■ Reading passage:
May I say, by way of apology, I quite accept what the Minister has just said as to his not having my amendment before him in writing. I regret he has not had it. I merely evolved it a few moments ago, but I can submit it to him for the Third Reading. The real reason, I have tried to explain, was to have what we understand by the Treaty set out explicitly. If the other parties to the Treaty declare it to be contrary to the Treaty, well, then, there is so much out of the way; just as at the present time there is a considerable advantage to us in discussing the draft Constitution when we know it has already undergone a revision and been accepted in its revised form by the other parties to the Treaty. There is really nothing in what we have proposed that is novel. There is certainly nothing in it that is hostile to anything the Ministry has put forward, for it will be in the recollection of this Dáil that when we were adopting Article 50 (a) the Minister for Home Affairs declared most positively and unmistakably that the meaning of the words, "shall be the law, practice, and constitutional usage of Canada" was a reference to growth and development, whereupon I asked him would he put that as a recital in the preamble. He said no. Consequently, all the Irish people have as an assurance of their constitutional position is theobiter dictum of the Minister for Home Affairs. If the Minister applies his own dictum why not put it up to the British Government to accept or reject? Why make this declaration for the Dáil that our interpretation of the position of the Treaty is so and so, but we must not say it? It is either prudence carried to the verge of timidity, or something that might more commonly be described as utter inconsistency.

Mr. SEAN MILROY

There is one aspect of this that I think you have overlooked. There is a certain amount of safeguard in this—the reference to the provisions that might be repugnant.

Mr. DARRELL FIGGIS

On a point of order—I do not want to interrupt Deputy Milroy—but I should like to know are we discussing 1 or 2, or are we discussing only 1?

AN CEANN COMHAIRLE

They have both been moved, but we are really discussing 8 and the further amendment in Deputy de Roiste's name.

Mr. MILROY

I am in order, of course, in discussing what it is proposed to delete. What I want to say is this: Let us not lose sight of the fact that this Constitution is going before the British Parliament. It is going before a much more hostile Assembly than this present Assembly, and they might possibly make amendments to the Constitution which may be repugnant to the Treaty. Therefore, if such be the case, according to this preamble they will be null and void, and I think it is necessary that we should have some protection and some safeguard in the Constitution which will prevent the British Legislature making amendments which are violating the Treaty that has been entered into. I think it is essential to have something that will safeguard us against trespass and encroachment of people in the British Legislature who are hostile to our national aspirations, and to ensure that not one iota of the Treaty shall be filched from us by their operations.

■ Tasks:
A - In the Dáil debate on the draft Constitution, why does Mr. Milroy consider the reference to provisions that might be repugnant to the Treaty a necessary safeguard? Answer in one to three sentences.
B - Extend the Dáil debate on the draft Constitution, beginning after Mr. Milroy's final sentence.

■ Extracted records:
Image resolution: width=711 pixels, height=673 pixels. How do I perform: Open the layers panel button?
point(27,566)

--

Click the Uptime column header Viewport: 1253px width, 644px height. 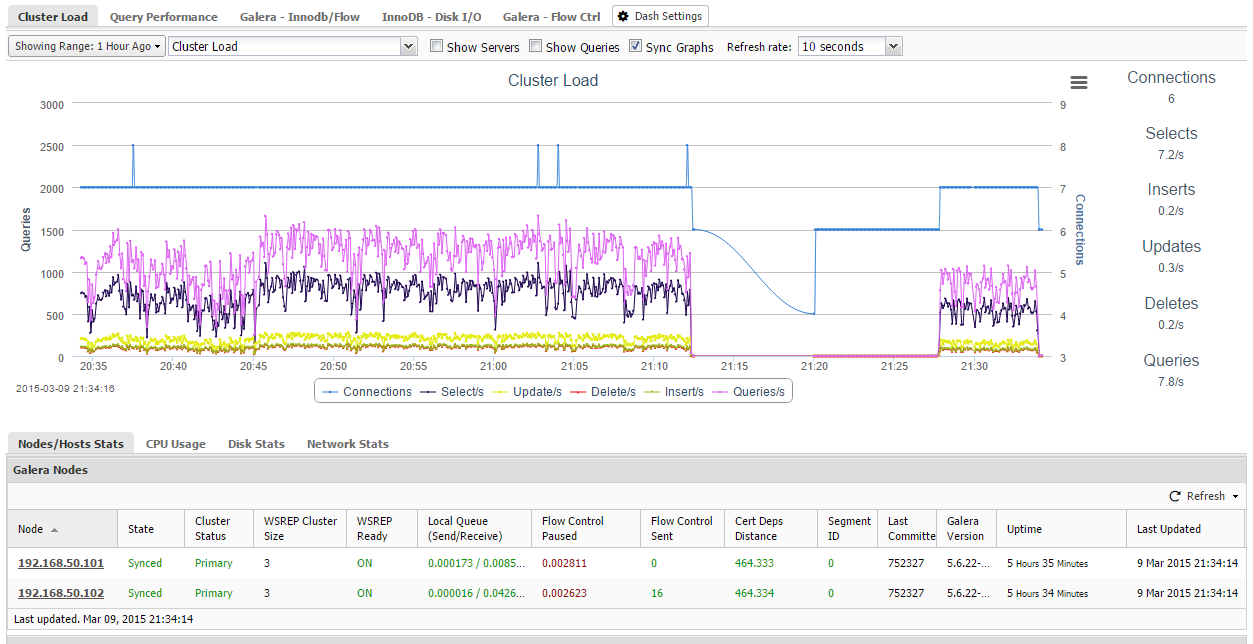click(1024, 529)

■ Outputs for the tasks:
A - The Constitution is going before the British Parliament, an assembly more hostile than the Dáil, which might amend it in ways repugnant to the Treaty. Under the preamble such amendments would be null and void, so the reference protects against encroachment by people in the British Legislature who are hostile to national aspirations and ensures no part of the Treaty is taken away.

B -
LIAM de ROISTE

If it is intended to redraft the Preamble I presume it will come forward again for discussion. As the proposer of the amendment, I do not accept the view of the Minister of Local Government that there is any apology being made in declaring that the Irish Nation has the right to sovereignty and has the right to the free exercise of that sovereignty. I think that is not an apology. The other portion of my amendment, that it is "in discharge of our trust to the living Irish people we enact this Constitution"—if it is looked upon as an apology the apology is made because this interpretation of the Treaty, which is in the Constitution we are debating, is not a free interpretation by this Assembly. That is admitted by the Ministry itself. It is not a free interpretation. It is an interpretation which in many of the clauses is in the sense the duress of circumstances which we are accepting, and which I am prepared to accept also —as forced upon us by British Ministers. As to whether it is wise to make those remarks or not—I do not see any unwisdom at all in declaring the position quite honestly as we see it, and I do not think Ministers of any country would be so outrageously unreasonable as to make war on another country because we honestly state what our view or our interpretation of the Treaty entered into with them is. I do not yet know the particular basis upon which the Ministry is resisting the insertion of these words in the preamble. With regard to the point raised by Deputy Milroy, I asked for information, I think, at the beginning: does this preamble go forward as a part of the Constitution or as a separate thing? To my mind, it is quite separate, because surely nobody expects the British Parliament to pass a Constitution making a statement, like the statement in the preamble of the Bill, as drafted by the Ministry, and I, certainly do not anyway expect the statement which I propose in my amendment to go forward to the British Parliament. I take it the preamble is a separate thing, and that the Constitution will go forward separately to the British. The preamble is simply our own statement made here, and it has nothing to do with the Act, which will enact the Constitution from the British point of view.

Mr. GAVAN DUFFY

The preamble is a denial of our sovereignty, and is about as bad as it could be, and therefore I do not think we should touch a line of it, as it is a fitting introduction to the emaciated Constitution which is coming out of the Third Reading.

MINISTER for AGRICULTURE (Mr. P. Hogan)

I am definitely against Professor Magennis' amendment to the preamble.

AN CEANN COMHAIRLE

It is not before the Dáil.

Mr. HOGAN

We have been discussing it for the last half-hour.

AN CEANN COMHAIRLE

No.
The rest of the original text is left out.